→ **WHAT TO DO**:
Your answer must hold only the lines below from the line containing "Catalizzatori FAP (460, 388)" through the line containing "For every named", each reproduced exactly.

[Stored items]
↓

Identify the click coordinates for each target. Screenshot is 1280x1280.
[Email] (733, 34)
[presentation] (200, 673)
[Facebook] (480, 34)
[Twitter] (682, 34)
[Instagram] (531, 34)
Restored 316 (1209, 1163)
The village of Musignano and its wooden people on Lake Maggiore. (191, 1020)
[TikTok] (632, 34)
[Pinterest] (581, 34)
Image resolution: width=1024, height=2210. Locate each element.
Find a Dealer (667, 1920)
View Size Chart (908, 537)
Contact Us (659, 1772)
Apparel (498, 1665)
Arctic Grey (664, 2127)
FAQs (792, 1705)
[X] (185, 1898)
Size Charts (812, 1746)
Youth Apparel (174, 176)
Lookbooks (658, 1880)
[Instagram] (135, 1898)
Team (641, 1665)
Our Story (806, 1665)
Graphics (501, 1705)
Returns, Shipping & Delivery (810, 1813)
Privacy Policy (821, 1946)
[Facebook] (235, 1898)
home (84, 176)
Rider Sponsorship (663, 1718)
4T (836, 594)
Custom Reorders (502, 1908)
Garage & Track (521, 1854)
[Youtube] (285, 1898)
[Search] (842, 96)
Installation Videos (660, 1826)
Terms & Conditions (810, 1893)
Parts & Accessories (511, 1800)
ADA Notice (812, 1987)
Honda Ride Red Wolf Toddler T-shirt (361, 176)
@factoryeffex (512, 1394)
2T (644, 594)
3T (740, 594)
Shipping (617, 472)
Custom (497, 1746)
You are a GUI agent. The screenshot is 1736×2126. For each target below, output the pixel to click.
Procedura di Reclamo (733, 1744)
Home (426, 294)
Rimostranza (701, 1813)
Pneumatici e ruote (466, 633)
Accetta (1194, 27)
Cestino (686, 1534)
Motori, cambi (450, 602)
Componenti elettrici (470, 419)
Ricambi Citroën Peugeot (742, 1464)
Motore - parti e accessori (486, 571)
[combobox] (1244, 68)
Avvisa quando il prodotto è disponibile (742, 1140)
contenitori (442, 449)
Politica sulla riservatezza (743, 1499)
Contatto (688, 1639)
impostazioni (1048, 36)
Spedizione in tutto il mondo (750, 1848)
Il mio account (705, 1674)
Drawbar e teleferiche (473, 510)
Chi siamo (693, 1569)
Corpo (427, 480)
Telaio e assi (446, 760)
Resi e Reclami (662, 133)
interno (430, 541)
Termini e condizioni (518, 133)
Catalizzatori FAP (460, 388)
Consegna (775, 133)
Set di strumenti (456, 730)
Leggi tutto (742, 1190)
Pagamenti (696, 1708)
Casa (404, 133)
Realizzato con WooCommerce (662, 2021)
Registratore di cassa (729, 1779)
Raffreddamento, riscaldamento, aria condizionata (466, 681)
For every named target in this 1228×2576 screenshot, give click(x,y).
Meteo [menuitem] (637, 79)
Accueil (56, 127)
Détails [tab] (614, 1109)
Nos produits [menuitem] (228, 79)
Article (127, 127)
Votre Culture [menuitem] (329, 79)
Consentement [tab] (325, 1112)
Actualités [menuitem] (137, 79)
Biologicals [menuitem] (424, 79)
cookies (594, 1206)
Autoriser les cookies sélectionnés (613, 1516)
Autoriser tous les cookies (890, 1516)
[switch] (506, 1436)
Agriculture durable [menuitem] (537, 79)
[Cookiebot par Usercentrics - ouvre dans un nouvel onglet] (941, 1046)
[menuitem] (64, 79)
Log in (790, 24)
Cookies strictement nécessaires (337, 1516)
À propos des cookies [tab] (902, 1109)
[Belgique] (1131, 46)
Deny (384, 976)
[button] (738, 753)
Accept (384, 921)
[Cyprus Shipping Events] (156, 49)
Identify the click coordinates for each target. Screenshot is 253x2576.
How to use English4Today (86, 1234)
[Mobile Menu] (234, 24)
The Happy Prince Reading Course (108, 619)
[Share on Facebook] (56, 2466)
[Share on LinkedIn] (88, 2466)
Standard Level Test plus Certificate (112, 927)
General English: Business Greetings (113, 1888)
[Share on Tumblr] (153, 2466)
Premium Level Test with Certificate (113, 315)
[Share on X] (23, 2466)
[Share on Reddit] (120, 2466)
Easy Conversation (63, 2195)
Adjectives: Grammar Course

↑

→ **EXERCISE SOLUTION**:
Catalizzatori FAP (460, 388)
Consegna (775, 133)
Set di strumenti (456, 730)
Leggi tutto (742, 1190)
Pagamenti (696, 1708)
Casa (404, 133)
Realizzato con WooCommerce (662, 2021)
Registratore di cassa (729, 1779)
Raffreddamento, riscaldamento, aria condizionata (466, 681)
For every named target in this 1228×2576 screenshot, give click(x,y).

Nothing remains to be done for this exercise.